With audio, you recorded the sounds and voices around you, but your own voice was irrelevant. “Less ego-driven” is how an audio reporter I know recently put it.

At the end of graduate school, my classmates voted me “most underutilized radio voice,” and my radio teacher Amy hugged me after I strode across the stage at graduation.

A few months later, back home in Iowa, my mother, by then in rapid decline, one evening raised her head abruptly from the bed when she heard the classical music announcer come on the radio. “That’s what I want Kristine to do,” she announced. Her dream for me was spot on in at least one sense: I sounded more like a classical music announcer than say, an NPR reporter, although I envied the latter for their authority. But when my classmates voted another student, who would later become an NPR star reporter, as “the bedroom voice,” I knew where I stood in terms of voice marketability.
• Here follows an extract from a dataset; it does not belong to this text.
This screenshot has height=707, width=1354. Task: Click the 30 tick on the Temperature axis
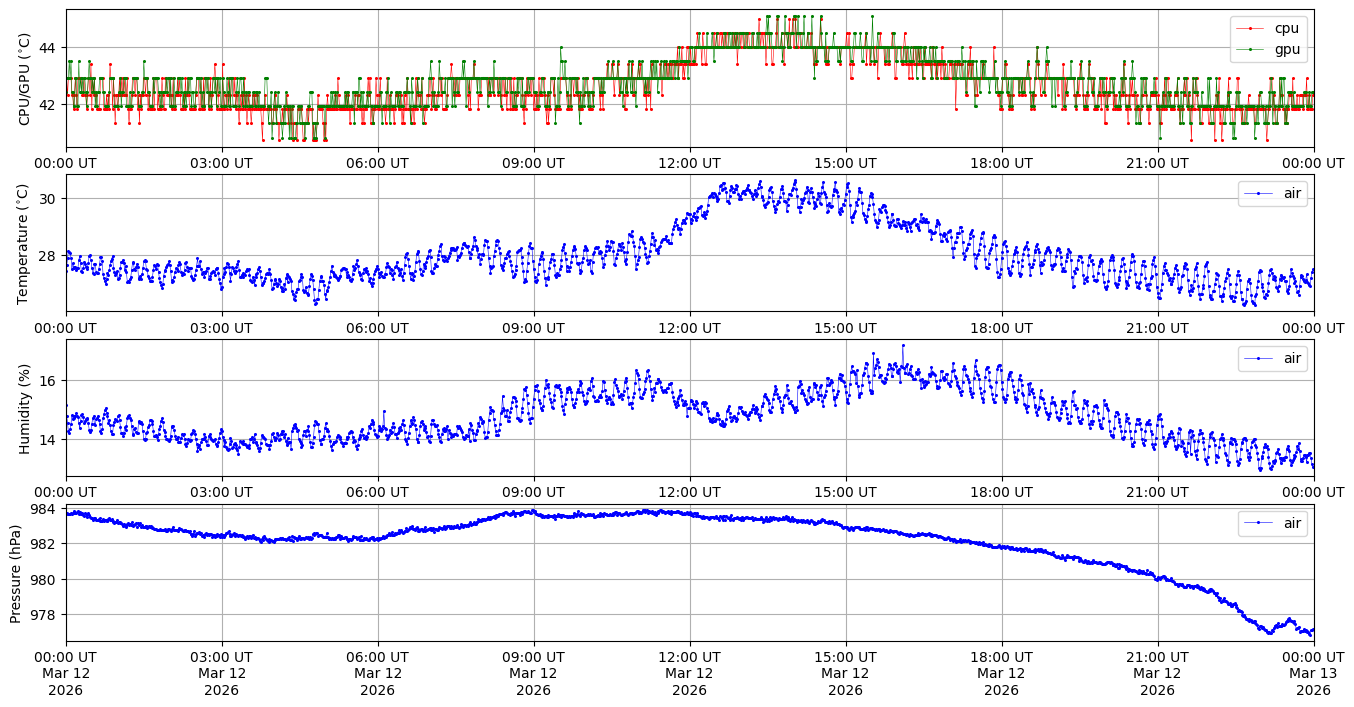[x=48, y=199]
But I found ways to continue to practice my audio skills. Nine months after my mother died, I was doing a clunky health communications internship at the National Cancer Institute, where I quickly figured out the only way I would survive the tedium of my tasks was to report audio stories for the National Institutes of Health Radio. The subject matter of these interviews was not light, nor immediately interesting — rare diseases and how they worked. But I found joy in working with the audio nonetheless; the medium itself took the edge off the gravitas of what the doctors and researchers were saying. And they too spoke in ways that were enthused, convinced, and inspired — not unusual for those scientists, whose careers are driven by the suffering of loved ones from the very thing they study.

I also wove my own narration into these interviews, always with a light touch. One day, walking around the bucolic NIH campus, a private title came to mind for my collection: “Can I Send These Tapes to Heaven?” Perhaps I was finally, almost, fulfilling my mother’s wishes.